*Yönerge*
Listenin ilk satırından "[x=159, y=54]" ifadesinin geçtiği satıra kadar, o satır da dahil olmak üzere, bütün satırları hiçbir değişiklik yapmadan tekrar yazın.

*Liste*

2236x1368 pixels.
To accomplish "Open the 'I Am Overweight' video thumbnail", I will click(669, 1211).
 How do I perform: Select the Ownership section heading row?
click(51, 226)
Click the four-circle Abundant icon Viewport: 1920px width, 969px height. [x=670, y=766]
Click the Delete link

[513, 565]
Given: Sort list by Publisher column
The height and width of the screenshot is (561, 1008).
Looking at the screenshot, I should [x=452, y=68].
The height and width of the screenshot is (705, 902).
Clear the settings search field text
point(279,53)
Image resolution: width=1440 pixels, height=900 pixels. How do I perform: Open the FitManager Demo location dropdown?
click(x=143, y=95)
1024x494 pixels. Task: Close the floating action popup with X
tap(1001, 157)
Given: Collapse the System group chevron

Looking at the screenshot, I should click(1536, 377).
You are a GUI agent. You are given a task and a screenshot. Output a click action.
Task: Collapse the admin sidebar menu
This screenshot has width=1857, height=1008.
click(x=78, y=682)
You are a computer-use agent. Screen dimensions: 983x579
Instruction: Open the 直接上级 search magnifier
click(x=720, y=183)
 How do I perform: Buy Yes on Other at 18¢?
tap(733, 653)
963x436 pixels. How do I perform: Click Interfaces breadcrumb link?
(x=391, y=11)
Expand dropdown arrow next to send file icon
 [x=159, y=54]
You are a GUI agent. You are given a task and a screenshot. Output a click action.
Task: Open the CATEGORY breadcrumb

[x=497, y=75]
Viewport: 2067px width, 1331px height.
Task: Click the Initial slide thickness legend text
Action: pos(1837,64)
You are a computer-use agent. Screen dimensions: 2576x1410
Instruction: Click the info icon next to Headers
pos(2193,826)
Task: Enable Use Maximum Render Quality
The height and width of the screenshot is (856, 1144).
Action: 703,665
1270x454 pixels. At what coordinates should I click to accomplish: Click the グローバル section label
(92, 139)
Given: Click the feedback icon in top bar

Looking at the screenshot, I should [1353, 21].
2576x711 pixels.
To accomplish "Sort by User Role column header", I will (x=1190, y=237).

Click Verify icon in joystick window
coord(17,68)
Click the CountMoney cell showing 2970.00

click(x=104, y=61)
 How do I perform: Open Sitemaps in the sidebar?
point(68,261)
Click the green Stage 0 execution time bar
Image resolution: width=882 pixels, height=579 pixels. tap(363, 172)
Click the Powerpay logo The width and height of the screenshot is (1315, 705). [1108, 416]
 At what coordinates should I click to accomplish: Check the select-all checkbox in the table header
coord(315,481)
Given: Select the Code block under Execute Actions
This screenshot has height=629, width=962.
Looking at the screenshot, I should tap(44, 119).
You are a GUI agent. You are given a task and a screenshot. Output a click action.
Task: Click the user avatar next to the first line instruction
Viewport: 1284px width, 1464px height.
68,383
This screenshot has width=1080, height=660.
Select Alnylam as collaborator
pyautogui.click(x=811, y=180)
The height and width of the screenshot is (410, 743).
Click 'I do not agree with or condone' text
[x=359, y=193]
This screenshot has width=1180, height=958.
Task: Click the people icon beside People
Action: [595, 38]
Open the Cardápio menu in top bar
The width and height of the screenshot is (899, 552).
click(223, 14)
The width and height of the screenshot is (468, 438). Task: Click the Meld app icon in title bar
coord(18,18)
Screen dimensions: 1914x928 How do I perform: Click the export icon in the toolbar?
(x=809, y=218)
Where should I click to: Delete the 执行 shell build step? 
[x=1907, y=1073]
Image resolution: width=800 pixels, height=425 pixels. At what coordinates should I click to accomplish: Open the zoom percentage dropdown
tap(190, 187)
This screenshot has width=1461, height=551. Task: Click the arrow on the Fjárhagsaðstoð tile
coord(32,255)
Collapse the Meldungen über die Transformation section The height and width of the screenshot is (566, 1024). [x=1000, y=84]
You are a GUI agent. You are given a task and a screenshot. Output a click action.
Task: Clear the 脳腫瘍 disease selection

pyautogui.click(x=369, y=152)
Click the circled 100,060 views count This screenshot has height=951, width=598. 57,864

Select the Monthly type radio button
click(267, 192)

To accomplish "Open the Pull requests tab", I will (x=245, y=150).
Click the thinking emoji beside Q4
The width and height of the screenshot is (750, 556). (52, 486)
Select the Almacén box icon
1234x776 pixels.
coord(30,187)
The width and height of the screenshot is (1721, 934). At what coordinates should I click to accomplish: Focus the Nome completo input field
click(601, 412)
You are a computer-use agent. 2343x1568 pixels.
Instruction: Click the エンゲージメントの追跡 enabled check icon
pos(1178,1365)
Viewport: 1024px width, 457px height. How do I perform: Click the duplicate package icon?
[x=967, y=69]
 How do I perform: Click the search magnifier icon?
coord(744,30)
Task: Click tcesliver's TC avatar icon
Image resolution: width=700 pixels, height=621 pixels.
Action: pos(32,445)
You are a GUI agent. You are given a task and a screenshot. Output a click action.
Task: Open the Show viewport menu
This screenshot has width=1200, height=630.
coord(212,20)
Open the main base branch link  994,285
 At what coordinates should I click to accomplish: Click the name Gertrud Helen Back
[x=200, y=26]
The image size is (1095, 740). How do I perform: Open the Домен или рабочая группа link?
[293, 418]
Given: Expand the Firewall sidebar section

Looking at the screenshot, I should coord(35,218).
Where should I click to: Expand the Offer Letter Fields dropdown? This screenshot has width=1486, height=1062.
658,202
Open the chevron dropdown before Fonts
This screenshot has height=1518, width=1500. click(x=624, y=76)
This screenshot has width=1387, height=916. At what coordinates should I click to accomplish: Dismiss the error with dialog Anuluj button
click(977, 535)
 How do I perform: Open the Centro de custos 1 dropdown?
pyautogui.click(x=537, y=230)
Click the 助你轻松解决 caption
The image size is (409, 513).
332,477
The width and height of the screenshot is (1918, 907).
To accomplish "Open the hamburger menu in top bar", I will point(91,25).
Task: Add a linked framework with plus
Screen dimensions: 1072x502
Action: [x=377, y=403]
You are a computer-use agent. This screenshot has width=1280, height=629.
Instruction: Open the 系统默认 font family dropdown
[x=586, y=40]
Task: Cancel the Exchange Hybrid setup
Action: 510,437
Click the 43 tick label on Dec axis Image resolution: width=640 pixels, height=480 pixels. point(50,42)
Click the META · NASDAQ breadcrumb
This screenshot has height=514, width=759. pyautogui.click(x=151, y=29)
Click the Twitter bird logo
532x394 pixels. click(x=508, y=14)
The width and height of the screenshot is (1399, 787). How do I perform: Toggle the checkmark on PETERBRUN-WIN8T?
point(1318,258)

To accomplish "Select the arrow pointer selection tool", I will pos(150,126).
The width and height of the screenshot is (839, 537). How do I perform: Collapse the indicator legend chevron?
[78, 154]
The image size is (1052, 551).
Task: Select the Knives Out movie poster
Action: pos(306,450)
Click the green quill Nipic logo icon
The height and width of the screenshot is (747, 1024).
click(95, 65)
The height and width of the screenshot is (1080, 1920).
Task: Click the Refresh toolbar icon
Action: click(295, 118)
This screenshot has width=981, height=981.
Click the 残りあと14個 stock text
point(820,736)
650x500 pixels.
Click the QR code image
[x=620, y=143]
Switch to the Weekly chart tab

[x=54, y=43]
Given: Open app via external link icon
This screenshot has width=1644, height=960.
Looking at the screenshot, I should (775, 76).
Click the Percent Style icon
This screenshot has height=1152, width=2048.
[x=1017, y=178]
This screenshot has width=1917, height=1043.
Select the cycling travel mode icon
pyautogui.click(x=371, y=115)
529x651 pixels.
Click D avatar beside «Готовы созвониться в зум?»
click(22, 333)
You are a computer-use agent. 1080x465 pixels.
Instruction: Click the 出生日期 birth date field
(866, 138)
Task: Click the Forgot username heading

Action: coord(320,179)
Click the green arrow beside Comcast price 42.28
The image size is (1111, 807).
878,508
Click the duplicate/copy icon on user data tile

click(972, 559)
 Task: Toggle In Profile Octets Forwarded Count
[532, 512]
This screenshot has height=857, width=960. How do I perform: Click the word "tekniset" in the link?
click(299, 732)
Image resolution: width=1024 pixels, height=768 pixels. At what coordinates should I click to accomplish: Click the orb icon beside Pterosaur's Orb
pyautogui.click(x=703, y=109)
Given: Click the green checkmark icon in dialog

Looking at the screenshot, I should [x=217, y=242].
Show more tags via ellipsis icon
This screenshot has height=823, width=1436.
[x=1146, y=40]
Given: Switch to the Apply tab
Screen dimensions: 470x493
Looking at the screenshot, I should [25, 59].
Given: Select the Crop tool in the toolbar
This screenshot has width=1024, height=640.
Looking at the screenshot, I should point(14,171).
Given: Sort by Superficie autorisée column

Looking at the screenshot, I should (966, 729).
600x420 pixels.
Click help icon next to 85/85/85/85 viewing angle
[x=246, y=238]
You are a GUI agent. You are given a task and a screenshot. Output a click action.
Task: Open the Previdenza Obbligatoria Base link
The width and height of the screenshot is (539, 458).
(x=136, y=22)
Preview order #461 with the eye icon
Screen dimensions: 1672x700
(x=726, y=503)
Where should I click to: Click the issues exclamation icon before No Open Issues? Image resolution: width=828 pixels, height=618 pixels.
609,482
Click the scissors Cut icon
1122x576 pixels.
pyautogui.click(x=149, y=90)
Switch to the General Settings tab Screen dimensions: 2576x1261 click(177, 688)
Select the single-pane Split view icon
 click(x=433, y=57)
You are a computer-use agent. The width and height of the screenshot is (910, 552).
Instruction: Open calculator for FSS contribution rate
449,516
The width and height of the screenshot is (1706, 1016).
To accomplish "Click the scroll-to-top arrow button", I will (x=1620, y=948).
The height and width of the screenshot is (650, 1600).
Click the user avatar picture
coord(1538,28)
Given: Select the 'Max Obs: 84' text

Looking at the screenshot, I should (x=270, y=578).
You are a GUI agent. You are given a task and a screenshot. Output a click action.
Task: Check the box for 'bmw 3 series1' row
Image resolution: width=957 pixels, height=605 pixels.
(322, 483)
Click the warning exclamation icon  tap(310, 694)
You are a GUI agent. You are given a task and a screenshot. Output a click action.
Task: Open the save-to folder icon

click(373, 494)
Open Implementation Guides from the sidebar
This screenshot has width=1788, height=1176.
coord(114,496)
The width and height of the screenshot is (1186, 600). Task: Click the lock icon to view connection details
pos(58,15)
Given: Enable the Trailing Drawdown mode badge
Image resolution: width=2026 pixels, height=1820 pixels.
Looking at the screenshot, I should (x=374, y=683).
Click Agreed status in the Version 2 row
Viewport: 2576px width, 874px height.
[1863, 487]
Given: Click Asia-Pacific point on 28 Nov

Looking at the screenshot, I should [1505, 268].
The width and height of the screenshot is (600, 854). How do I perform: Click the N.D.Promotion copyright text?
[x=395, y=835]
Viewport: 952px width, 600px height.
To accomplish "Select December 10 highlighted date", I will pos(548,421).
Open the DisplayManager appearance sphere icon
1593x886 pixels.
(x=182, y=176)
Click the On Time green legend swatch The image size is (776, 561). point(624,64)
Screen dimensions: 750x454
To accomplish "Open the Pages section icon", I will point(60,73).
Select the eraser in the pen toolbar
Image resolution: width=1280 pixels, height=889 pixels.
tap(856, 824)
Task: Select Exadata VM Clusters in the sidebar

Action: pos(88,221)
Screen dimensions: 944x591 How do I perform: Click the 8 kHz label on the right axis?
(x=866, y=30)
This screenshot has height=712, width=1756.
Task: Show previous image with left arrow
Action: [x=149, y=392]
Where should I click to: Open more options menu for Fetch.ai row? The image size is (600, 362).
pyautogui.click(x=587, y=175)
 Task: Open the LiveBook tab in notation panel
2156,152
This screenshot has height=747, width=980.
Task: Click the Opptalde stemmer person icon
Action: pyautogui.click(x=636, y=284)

*Bu görevin sonucu*
2236x1368 pixels.
To accomplish "Open the 'I Am Overweight' video thumbnail", I will click(669, 1211).
 How do I perform: Select the Ownership section heading row?
click(51, 226)
Click the four-circle Abundant icon Viewport: 1920px width, 969px height. [x=670, y=766]
Click the Delete link

[513, 565]
Given: Sort list by Publisher column
The height and width of the screenshot is (561, 1008).
Looking at the screenshot, I should [x=452, y=68].
The height and width of the screenshot is (705, 902).
Clear the settings search field text
point(279,53)
Image resolution: width=1440 pixels, height=900 pixels. How do I perform: Open the FitManager Demo location dropdown?
click(x=143, y=95)
1024x494 pixels. Task: Close the floating action popup with X
tap(1001, 157)
Given: Collapse the System group chevron

Looking at the screenshot, I should click(1536, 377).
You are a GUI agent. You are given a task and a screenshot. Output a click action.
Task: Collapse the admin sidebar menu
This screenshot has width=1857, height=1008.
click(x=78, y=682)
You are a computer-use agent. Screen dimensions: 983x579
Instruction: Open the 直接上级 search magnifier
click(x=720, y=183)
 How do I perform: Buy Yes on Other at 18¢?
tap(733, 653)
963x436 pixels. How do I perform: Click Interfaces breadcrumb link?
(x=391, y=11)
Expand dropdown arrow next to send file icon
 [x=159, y=54]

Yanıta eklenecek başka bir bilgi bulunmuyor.